8. The supercapacitor of claim 1 , wherein the substrate includes polyimide, PET, silicone, silicon (Si), polydimethylsiloxane (PDMS), plastic, paper, glass, or combinations thereof.

9. The supercapacitor of claim 1 , wherein the first conductive layer has a surface area of 10,000 cm² or less.

10. The supercapacitor of claim 1 , wherein the first conductive layer has a surface area of 0.001 mm² or more.

11 . The supercapacitor of claim 1 , wherein the first conductive layer has a surface area of about 0.001 mm² to about 10,000 cm².

12. A supercapacitor comprising a plurality of metal-insulator-metal (MIM) capacitors disposed over a substrate, each MIM capacitor comprising: a plurality of capacitors disposed over each other, each capacitor comprising: a first conductive layer disposed over a substrate; a dielectric layer disposed on the first conductive layer; and a second conductive layer disposed on the dielectric layer.

12. The supercapacitor of claim 12, wherein the plurality of capacitors include at least 10 capacitors.

13. The supercapacitor of claim 12, wherein the plurality of capacitors include at least 100 capacitors.

14. The supercapacitor of claim 12, wherein the MIM capacitors are connected to each other.

15. The supercapacitor of claim 12, wherein the MIM capacitors are connected to each other.

16. The supercapacitor of claim 12, wherein multiple supercapacitors are connected.

17. A metal-insulator-metal (MIM) supercapacitor comprising a capacitor stack including a plurality of conductive layers alternating with a plurality of dielectric layers, wherein a first conductive layer of the plurality of conductive layers is disposed over a substrate, and the plurality of dielectric layers includes one more layer than the plurality of dielectric layers, the MIM supercapacitor capacitor is made by a process of: depositing a conductive layer (cl) solution; curing the cl solution to form a conductive layer; forming a dielectric layer; and repeating the depositing the cl solution, the curing the cl solution to form a respective conductive layer of the plurality of conductive layers, and the forming the dielectric layer to form a respective dielectric layer of the plurality of dielectric layers.

18. The supercapacitor of claim 17, wherein the dielectric layer is formed by inkjet printing a dielectric layer (dl) solution and curing the dl solution to form the dielectric layer.

19. The supercapacitor of claim 17, wherein the dielectric layer is formed by sputtering or deposition.

20. The supercapacitor of claim 17, wherein the conductive layer is formed by thermal curing, laser curing, or sintering.

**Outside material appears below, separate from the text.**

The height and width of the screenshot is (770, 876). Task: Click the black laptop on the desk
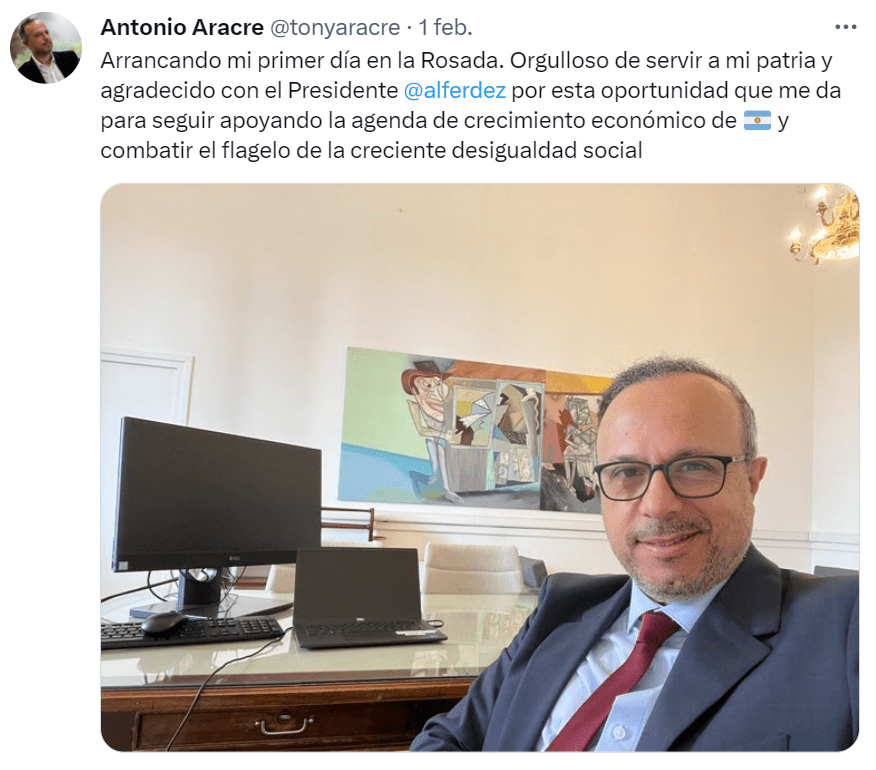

21. A method of fabricating a metal-insulator-metal (MIM) supercapacitor stack, comprising: forming a plurality of capacitors, the forming each capacitor comprising: depositing a conductive layer (cl) solution; curing the cl solution to form a conductive layer; forming a dielectric layer; and repeating the depositing the cl solution, the curing the cl solution to form a respective conductive layer of a plurality of conductive layers, and the forming of the dielectric layer to form a respective dielectric layer of a plurality of dielectric layers.

22. The method of claim 21 , wherein the MIM supercapacitor stack includes three or more capacitors.

23. The method of claim 21 , wherein the cl solution includes nanoparticles and a solvent.

24. The method of claim 21 , wherein the dielectric layer is formed by inkjet printing a dielectric layer (dl) solution and curing the dl solution to form the dielectric layer.

25. The method of claim 21 , wherein the dielectric layer includes multiple sublayers.

26. The method of claim 25, wherein each sublayer is formed by inkjet printing a dielectric layer (dl) solution twice to deposit two coatings and curing the two coatings.

27. The method of claim 21 , wherein the conductive layer includes silver (Ag), copper (Cu), carbon (C), graphene, indium tin oxide, or combinations thereof.

28. The method of claim 21 , wherein the dielectric layer includes an oxide containing material, a polymer material, or a non-conductive material.

29. The method of claim 21 , wherein the plurality of capacitors include at least 10 capacitors.

30. The method of claim 21 , wherein the plurality of capacitors include at least 100 capacitors.